-- Exercise --
Can you print the records from the line containing "You are a computer-use agent. Screen" through the line containing "Action: point(83,83)", both included, copying each line exactly?

-- Data for this task --
⁂
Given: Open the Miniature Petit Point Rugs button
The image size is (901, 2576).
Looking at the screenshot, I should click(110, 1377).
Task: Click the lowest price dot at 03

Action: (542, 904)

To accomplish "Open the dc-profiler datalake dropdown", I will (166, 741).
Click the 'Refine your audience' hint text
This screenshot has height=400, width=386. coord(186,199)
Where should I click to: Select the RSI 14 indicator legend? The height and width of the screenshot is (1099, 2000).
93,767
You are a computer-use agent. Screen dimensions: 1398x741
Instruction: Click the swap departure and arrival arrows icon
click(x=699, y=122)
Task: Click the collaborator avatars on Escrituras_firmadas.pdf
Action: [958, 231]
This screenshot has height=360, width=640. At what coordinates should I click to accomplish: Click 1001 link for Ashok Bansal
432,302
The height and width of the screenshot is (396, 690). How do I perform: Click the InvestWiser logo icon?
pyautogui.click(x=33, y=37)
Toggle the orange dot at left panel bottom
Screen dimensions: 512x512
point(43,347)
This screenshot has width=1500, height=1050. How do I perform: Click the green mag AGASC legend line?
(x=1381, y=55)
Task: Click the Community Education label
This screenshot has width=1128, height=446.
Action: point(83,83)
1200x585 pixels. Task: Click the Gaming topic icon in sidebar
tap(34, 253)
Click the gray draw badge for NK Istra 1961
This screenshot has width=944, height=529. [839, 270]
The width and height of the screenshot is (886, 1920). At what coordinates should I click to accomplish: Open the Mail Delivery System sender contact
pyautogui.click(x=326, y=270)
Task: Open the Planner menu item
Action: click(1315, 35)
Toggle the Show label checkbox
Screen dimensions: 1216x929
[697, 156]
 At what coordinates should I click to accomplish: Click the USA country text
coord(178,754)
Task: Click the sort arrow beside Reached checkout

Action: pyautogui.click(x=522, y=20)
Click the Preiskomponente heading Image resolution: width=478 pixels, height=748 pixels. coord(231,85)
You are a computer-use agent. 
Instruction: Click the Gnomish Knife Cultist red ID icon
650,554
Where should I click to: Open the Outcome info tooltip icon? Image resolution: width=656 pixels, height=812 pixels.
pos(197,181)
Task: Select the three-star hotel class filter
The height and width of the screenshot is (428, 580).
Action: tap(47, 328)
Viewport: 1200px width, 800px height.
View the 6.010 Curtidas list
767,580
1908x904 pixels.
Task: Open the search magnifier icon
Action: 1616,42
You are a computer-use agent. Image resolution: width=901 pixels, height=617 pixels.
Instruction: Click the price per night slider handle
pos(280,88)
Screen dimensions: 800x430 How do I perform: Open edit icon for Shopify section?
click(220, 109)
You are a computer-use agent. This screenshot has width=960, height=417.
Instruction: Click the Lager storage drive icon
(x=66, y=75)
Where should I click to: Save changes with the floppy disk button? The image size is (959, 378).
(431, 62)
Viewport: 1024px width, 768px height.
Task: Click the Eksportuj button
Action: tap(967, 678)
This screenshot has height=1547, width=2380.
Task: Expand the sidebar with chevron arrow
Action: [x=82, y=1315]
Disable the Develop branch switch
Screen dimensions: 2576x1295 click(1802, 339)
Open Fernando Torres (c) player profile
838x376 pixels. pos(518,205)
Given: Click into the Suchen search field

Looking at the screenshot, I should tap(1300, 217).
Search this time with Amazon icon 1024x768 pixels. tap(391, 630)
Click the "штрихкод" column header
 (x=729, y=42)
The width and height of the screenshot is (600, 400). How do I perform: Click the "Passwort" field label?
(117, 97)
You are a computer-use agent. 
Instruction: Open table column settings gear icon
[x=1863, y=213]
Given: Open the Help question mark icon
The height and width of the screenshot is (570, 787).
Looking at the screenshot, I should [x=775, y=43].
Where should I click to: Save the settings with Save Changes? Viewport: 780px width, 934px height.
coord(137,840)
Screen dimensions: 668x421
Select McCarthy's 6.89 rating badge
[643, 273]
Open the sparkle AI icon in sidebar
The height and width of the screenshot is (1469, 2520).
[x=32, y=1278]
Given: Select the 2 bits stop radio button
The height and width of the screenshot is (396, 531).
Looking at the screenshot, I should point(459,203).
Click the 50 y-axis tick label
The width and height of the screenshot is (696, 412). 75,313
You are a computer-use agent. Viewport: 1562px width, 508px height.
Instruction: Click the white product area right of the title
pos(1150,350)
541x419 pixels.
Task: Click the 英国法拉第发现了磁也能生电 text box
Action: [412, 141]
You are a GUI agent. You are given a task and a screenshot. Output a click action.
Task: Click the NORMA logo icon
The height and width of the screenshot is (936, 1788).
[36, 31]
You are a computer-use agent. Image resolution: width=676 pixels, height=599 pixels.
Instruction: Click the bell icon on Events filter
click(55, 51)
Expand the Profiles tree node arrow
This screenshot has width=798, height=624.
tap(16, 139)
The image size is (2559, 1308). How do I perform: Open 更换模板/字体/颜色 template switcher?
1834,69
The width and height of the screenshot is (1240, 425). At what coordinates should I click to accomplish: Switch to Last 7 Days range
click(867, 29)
⁂
-- The completed task --
You are a computer-use agent. Screen dimensions: 1398x741
Instruction: Click the swap departure and arrival arrows icon
click(x=699, y=122)
Task: Click the collaborator avatars on Escrituras_firmadas.pdf
Action: [958, 231]
This screenshot has height=360, width=640. At what coordinates should I click to accomplish: Click 1001 link for Ashok Bansal
432,302
The height and width of the screenshot is (396, 690). How do I perform: Click the InvestWiser logo icon?
pyautogui.click(x=33, y=37)
Toggle the orange dot at left panel bottom
Screen dimensions: 512x512
point(43,347)
This screenshot has width=1500, height=1050. How do I perform: Click the green mag AGASC legend line?
(x=1381, y=55)
Task: Click the Community Education label
This screenshot has width=1128, height=446.
Action: point(83,83)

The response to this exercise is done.